■ **WHAT THE TASK REQUIRES**
Keep the wording of the records intact as you retype them, and omit every image.

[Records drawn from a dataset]
-*-

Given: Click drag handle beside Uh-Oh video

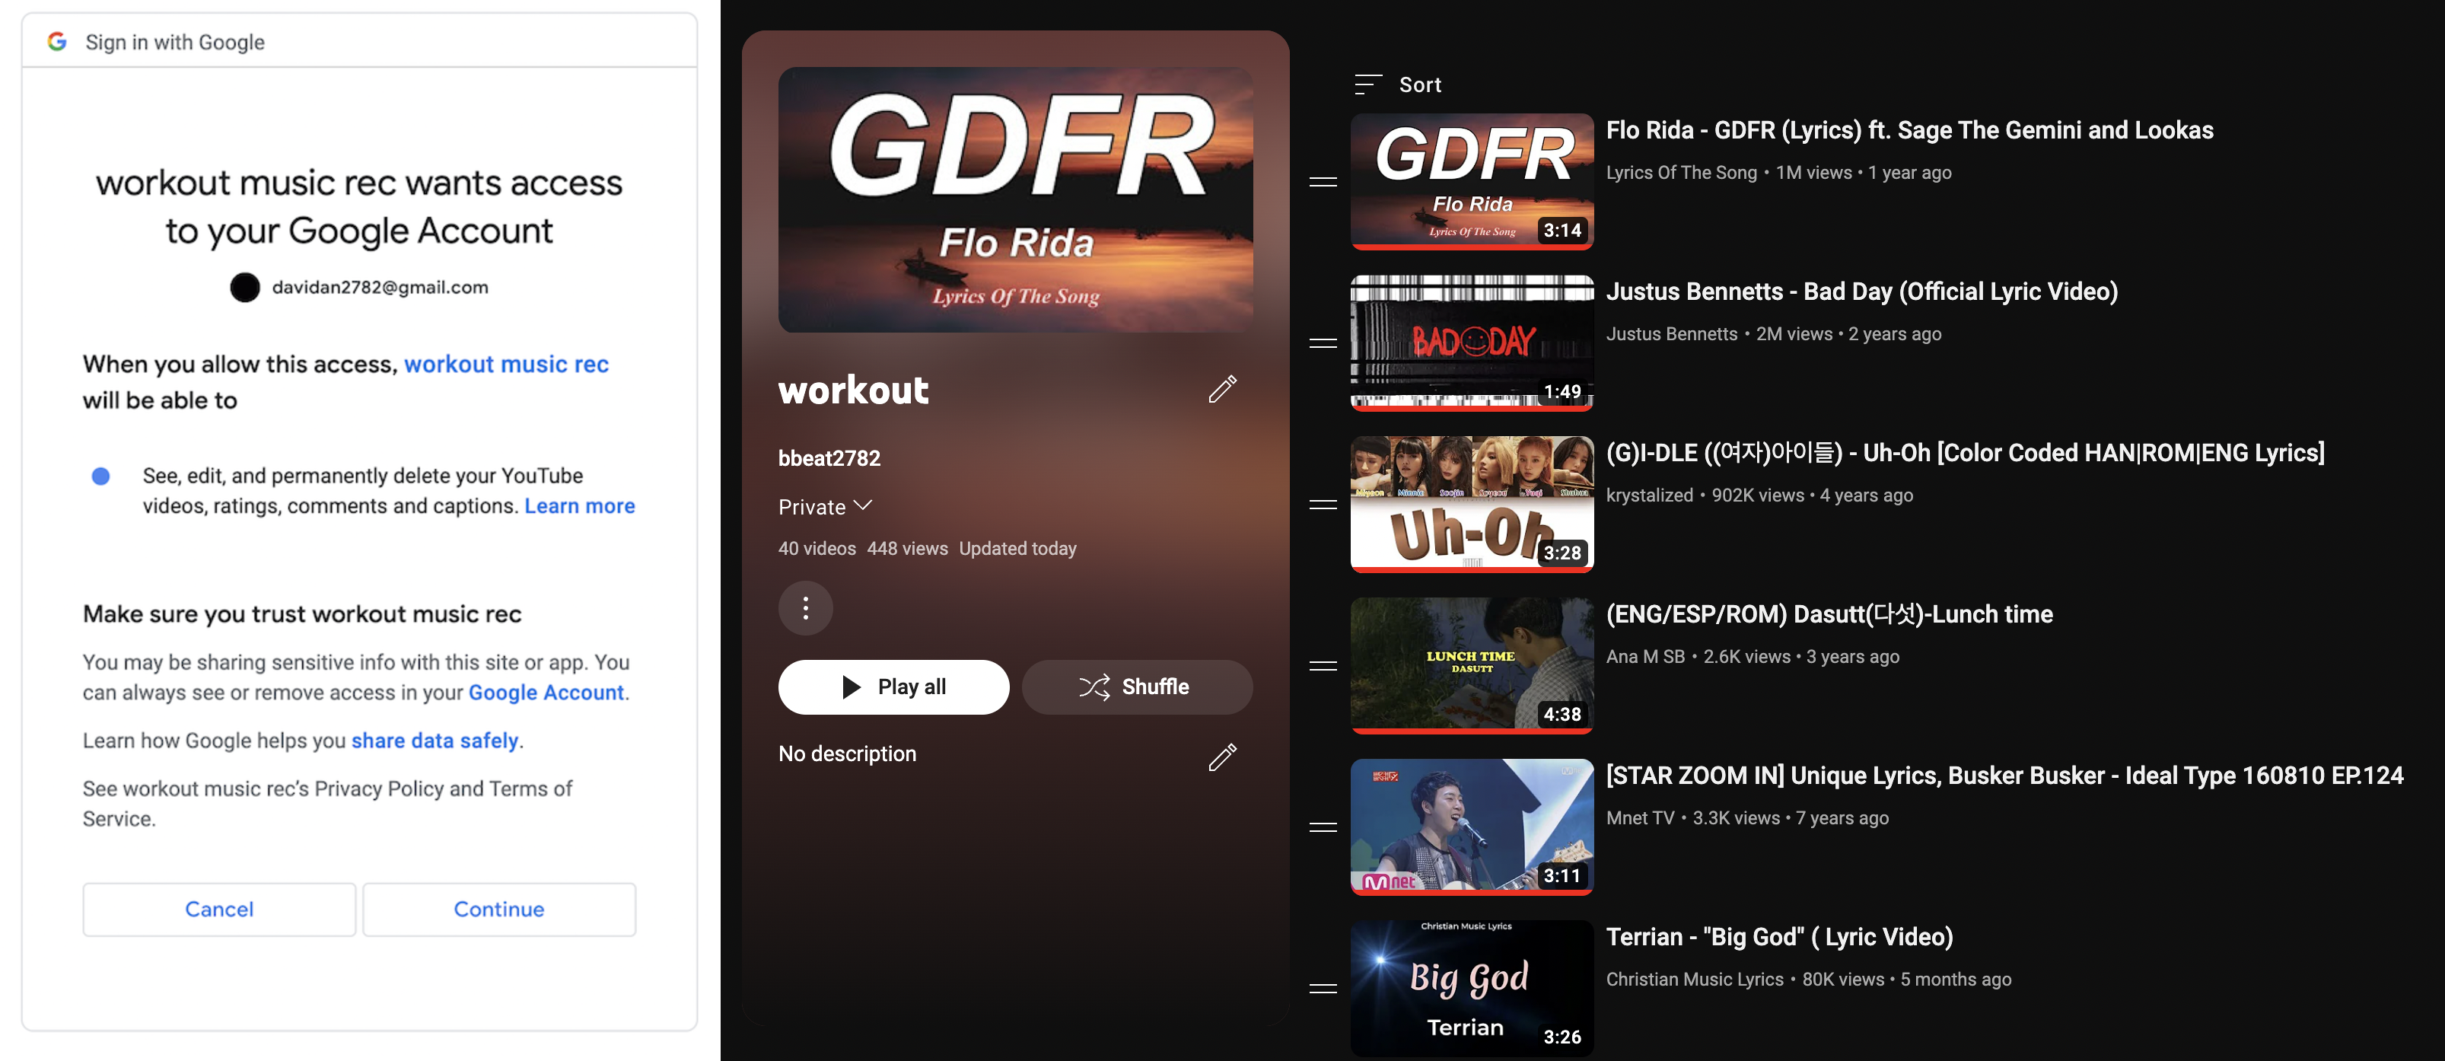Looking at the screenshot, I should 1322,504.
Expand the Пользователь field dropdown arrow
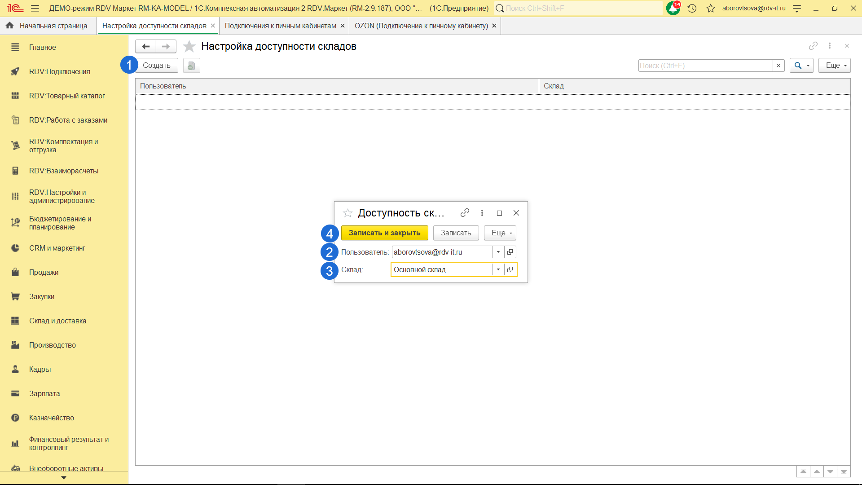This screenshot has height=485, width=862. click(498, 252)
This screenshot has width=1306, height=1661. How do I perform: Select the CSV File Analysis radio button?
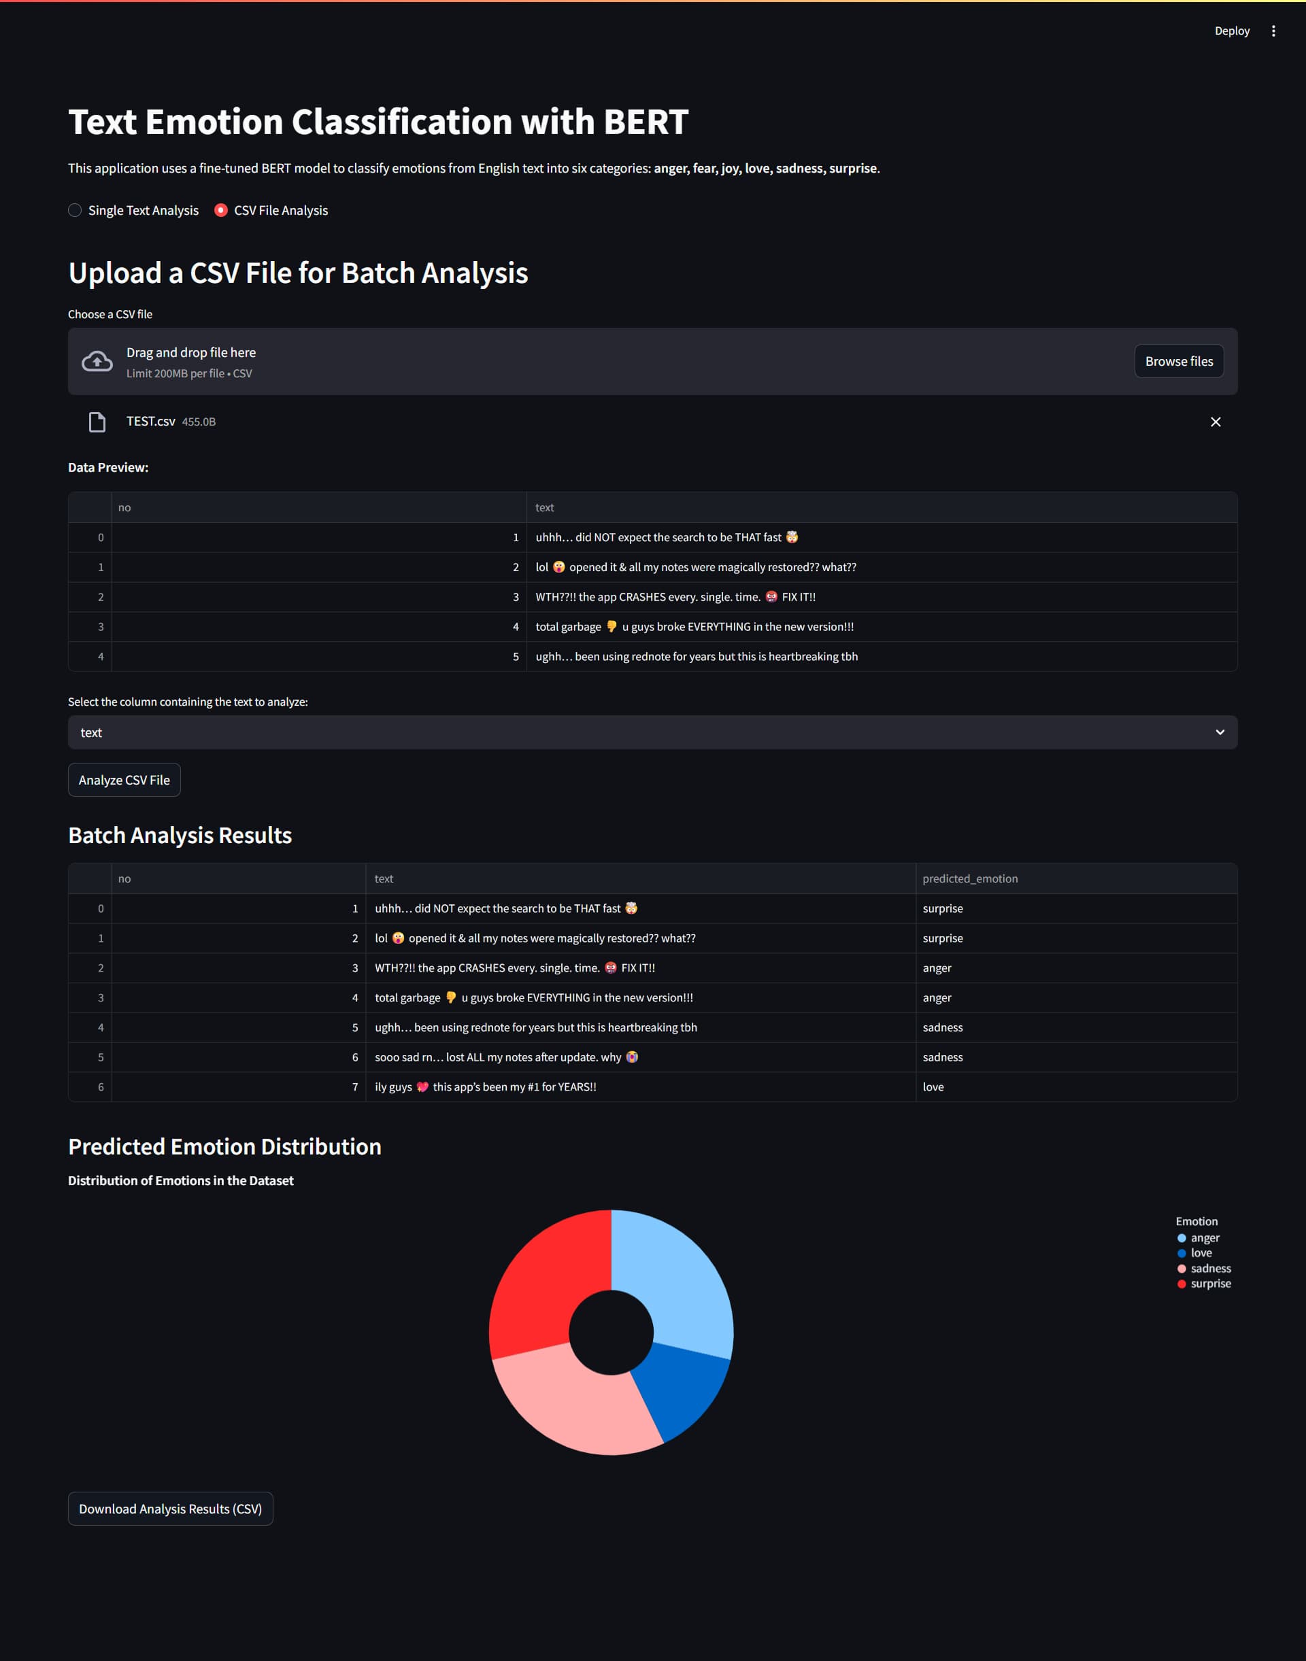coord(222,210)
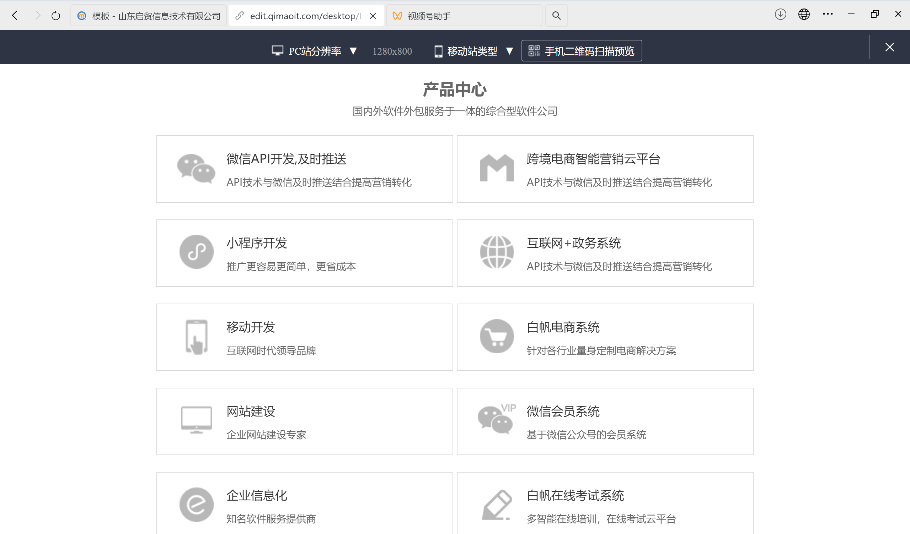Click the 移动开发 product card link
Screen dimensions: 910x534
coord(304,336)
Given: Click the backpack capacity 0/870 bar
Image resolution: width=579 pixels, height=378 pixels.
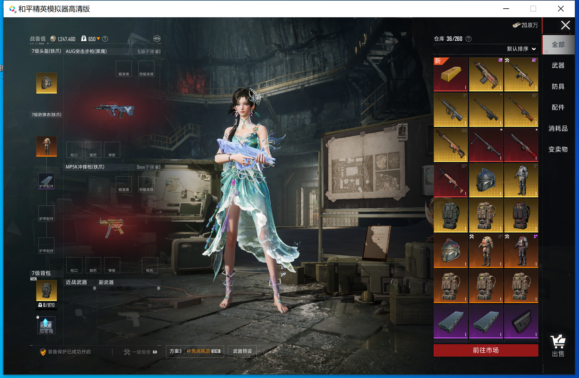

-*-

■ **WORKED SOLUTION**
Given: Click drag handle beside Uh-Oh video

Looking at the screenshot, I should 1322,504.
Expand the Пользователь field dropdown arrow
This screenshot has height=485, width=862. click(498, 252)
This screenshot has width=1306, height=1661. How do I perform: Select the CSV File Analysis radio button?
coord(222,210)
Click the 移动开发 product card link
Screen dimensions: 910x534
coord(304,336)
Given: Click the backpack capacity 0/870 bar
Image resolution: width=579 pixels, height=378 pixels.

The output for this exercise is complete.